Data for locating words and elements
· · · · · · ·

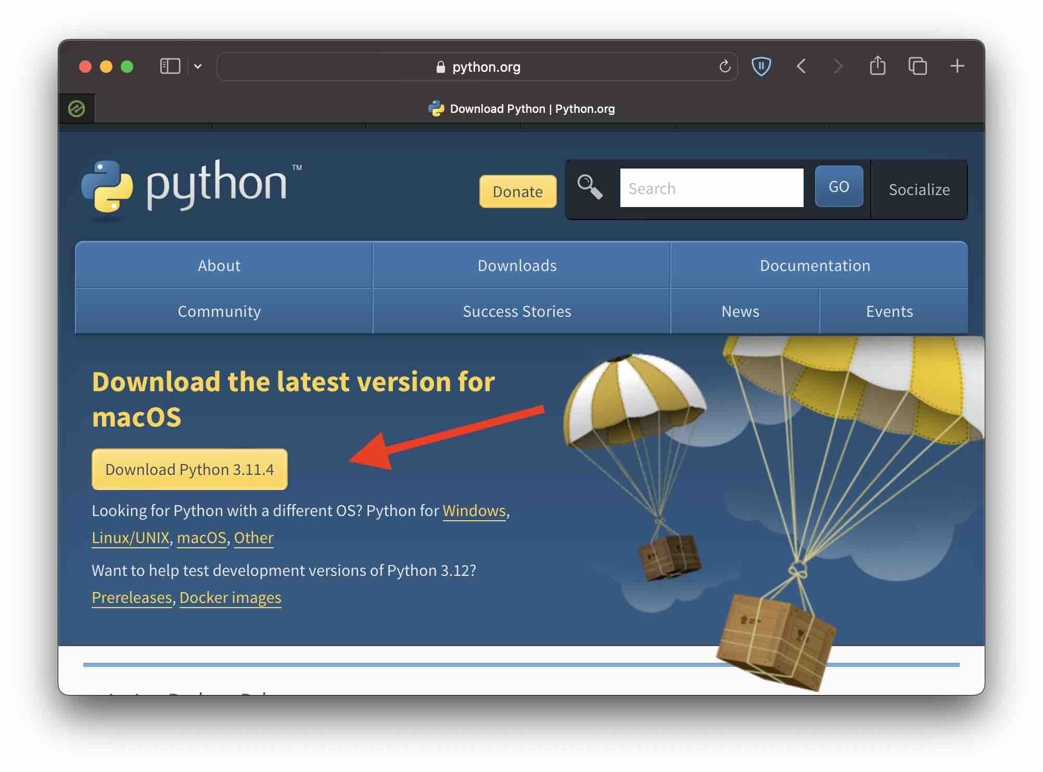The width and height of the screenshot is (1043, 772).
Task: Select Community from the navigation bar
Action: coord(219,311)
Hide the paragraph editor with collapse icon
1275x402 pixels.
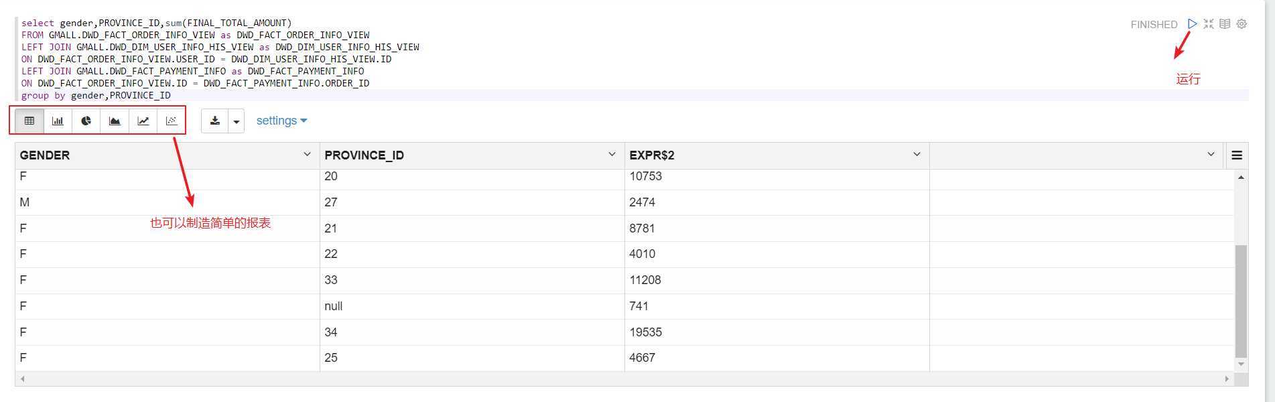click(x=1209, y=24)
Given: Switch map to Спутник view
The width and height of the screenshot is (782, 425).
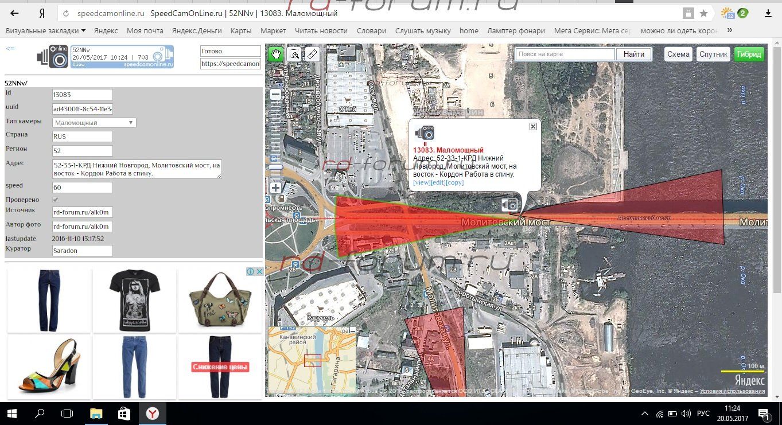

· · · · · · ·

* _GIVEN TASK_: Pull out every line of text from the rows above and reproduce each one unchanged, leaving out the pictures.

* _WRITTEN SOLUTION_:
The width and height of the screenshot is (1043, 772).
Task: Select Community from the navigation bar
Action: coord(219,311)
Hide the paragraph editor with collapse icon
1275x402 pixels.
click(x=1209, y=24)
Given: Switch map to Спутник view
The width and height of the screenshot is (782, 425).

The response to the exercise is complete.